Onboarding: Creating a Solid First Impression

So, where does good customer engagement begin? It starts at the onboarding stage. That first touch, that first interaction can make or break the customer’s relationship with your brand. This is where the litmus test of your customer engagement begins and will be the proof point of whether you will begin a relationship with this customer. One critical element to keep in mind is that every purchase has some emotional component to it. Consumers are investing their time, their money, and, most importantly, their trust in your company. So, establishing trust and authenticity at the outset matters a lot. This means being transparent about such things as your delivery times, your customer service channels, your return policies. It is important to establish brand trust and demonstrate to prospective customers—and existing ones– how you’re different from other brands by delivering an exceptional customer experience from the very beginning. As Rachael McBrearty, Chief Customer Officer for Evisort, cites “it’s too easy to get product from anywhere.”  That simple fact ups the ante and serves as a reminder to brands that they only have one chance to make a first impression.

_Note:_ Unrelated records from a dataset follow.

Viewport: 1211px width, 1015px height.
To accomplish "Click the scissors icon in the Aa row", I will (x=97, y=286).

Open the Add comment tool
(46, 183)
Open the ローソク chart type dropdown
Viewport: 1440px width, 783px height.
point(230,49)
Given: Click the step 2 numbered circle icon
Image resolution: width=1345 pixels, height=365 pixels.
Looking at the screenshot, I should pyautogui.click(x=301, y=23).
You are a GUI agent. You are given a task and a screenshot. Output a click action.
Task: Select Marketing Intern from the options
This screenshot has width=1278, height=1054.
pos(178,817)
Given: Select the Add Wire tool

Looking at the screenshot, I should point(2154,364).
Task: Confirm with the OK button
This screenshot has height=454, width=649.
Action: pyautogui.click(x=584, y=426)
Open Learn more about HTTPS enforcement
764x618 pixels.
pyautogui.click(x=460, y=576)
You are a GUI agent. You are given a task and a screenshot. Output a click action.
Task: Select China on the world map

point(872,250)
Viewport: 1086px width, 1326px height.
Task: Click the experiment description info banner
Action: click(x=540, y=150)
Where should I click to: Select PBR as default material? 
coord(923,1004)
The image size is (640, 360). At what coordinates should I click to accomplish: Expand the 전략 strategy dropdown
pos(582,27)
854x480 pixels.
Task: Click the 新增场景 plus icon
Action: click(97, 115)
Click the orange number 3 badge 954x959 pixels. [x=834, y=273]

Checking Your Customer’s Health Score

The notion of measuring your customer’s health may not be new, but it is something that can easily be lost. When setting up a customer engagement initiative, it’s important that companies figure out the top metrics that matter to ensure that their customers are happy and satisfied. Basics can include their frequency of interactions with your brand or repeat purchases. For business to business, it means looking at such things as how often they call in to your new product release webinars, or timely contract renewals. In the case of consumer business, it’s not dissimilar: how often are they interacting with your brand? Are they submitting surveys, liking you on social media, posting product reviews? There is no one-size-fits-all barometer for brands in measuring customer health. One thing to avoid, however, is having too many unnecessary metrics. Stick to the ones that can give you short-term insights into whether a customer needs prodding, resuscitation, or if they are gleefully buzzing along. Additionally, be sure to employ longer-term feedback and insight mechanisms to provide you with a deeper understanding of your customer’s behaviors and habits so you can continually modify and enhance the customer engagement tactics you have in place. This supports customer retention, and we all know that customer acquisition is far more expensive than keeping the customers you have.

Service With a Smile

The wrapper on customer engagement is ongoing customer servic–to hopefully manage all the compliments, though complaints are also guaranteed. Quoting again from McBrearty, she shares that in a previous role where there was a hiccup with her customers, they were more appreciative of the issue at hand being recognized immediately versus the time it took to resolve the issue.  “…customers did not point to how long it took to fix, but that we got to them quickly, acknowledged they had a problem and said we were working on it. That’s what mattered, that time to respond.”  So, customers being heard is what matters here. And that demands even more attention in our progressively digital, chatbot world. Being able to transcend the digital world and give your customers the assurance that a human will manage—quickly—what the chatbot cannot is also key. This circles back to that emotional connection that you established at the beginning, during the pivotal onboarding phase.